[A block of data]

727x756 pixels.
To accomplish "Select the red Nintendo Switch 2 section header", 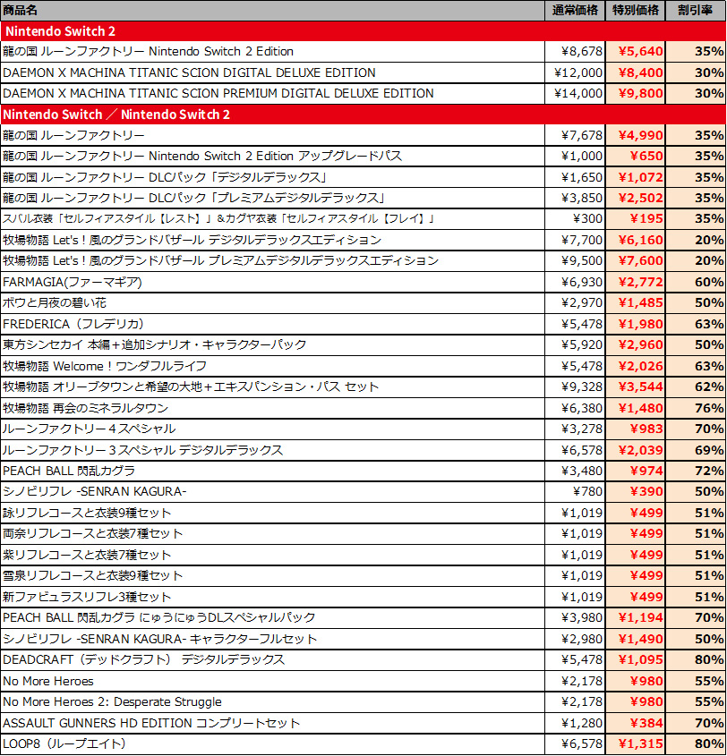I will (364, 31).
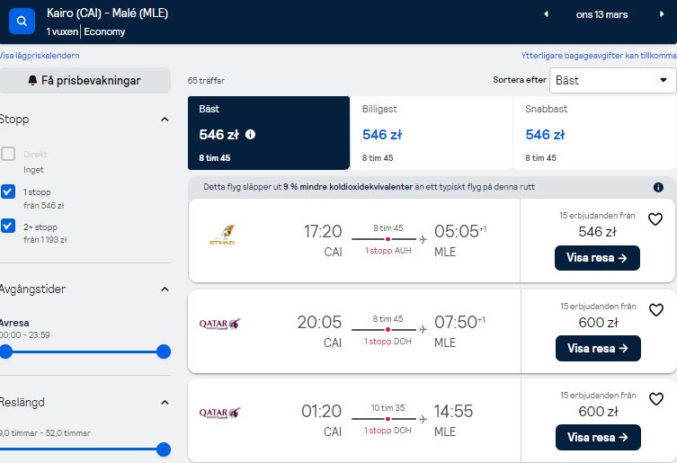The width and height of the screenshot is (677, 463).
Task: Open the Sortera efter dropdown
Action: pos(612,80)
---
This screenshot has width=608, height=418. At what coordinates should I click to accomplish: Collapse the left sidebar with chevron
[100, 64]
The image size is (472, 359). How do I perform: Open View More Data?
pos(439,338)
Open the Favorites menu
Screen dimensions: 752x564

Work to complete - Copy out the lines from the one with "The image size" to the one with "Screen dimensions: 752x564", both included.

Output below -
The image size is (472, 359). How do I perform: Open View More Data?
pos(439,338)
Open the Favorites menu
Screen dimensions: 752x564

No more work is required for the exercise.